3. If we change the optimizer, we would get different images from partially trained network. With Adam, it seems as if the image has been blurred out. With stochastic gradient as optimizer, the image seems as an abstract painting.

> 1. **Trained for 50 epochs:**
>>![Sgd](https://raw.githubusercontent.com/GeniGaus/MLBlr/master/assets/IndianFacesGeneratedOutput_Single_sgd_e300.jpg)

> 2. **Trained for 500 epochs:**
>> ![alt text](https://raw.githubusercontent.com/GeniGaus/MLBlr/master/assets/SingleImageEpoch500sgd.jpg)


### Areas to dig further

----

1. I would like to see the result of the network on training with combined data of all databases, i.e., people from different origin, race and nationality.

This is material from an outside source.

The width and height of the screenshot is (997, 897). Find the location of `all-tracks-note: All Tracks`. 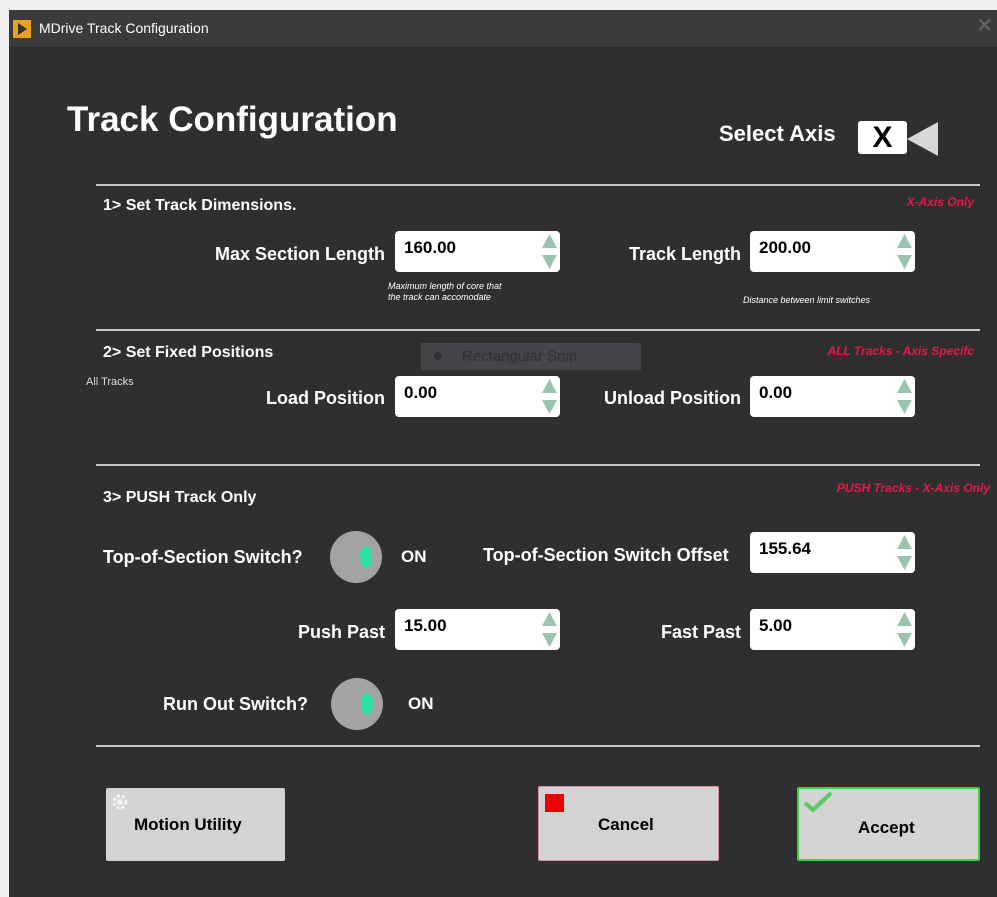

all-tracks-note: All Tracks is located at coordinates (110, 382).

2. Here I have used identity, pose and lighting as parameters. If I had more time, I would have tried with orientation and occlusion parameters. Then, I would have tried with more than 3 parameters and with all of identity, pose, lighting, orientation and occlusion parameters combined. Then, compare each of their results and generate face with unseen orientation and occlusion parameters.

3. Train with other models specified in the paper and compare their results.

4. In the paper, it was mentioned that the effect of data augmentation is the same as increasing the training set size. Both lead to generalization of features but bad reconstruction of finer details. I wanted to test this by adding augmentation and increasing the training set size of any individual and compare the results.

5. Expanding this theory of generalization of features by data augmentation, can we generalize features of people belonging to a particular family? I would like to have tested this theory by including another parameter family and trained the network to see the result. This idea can be further expanded to race and nationality.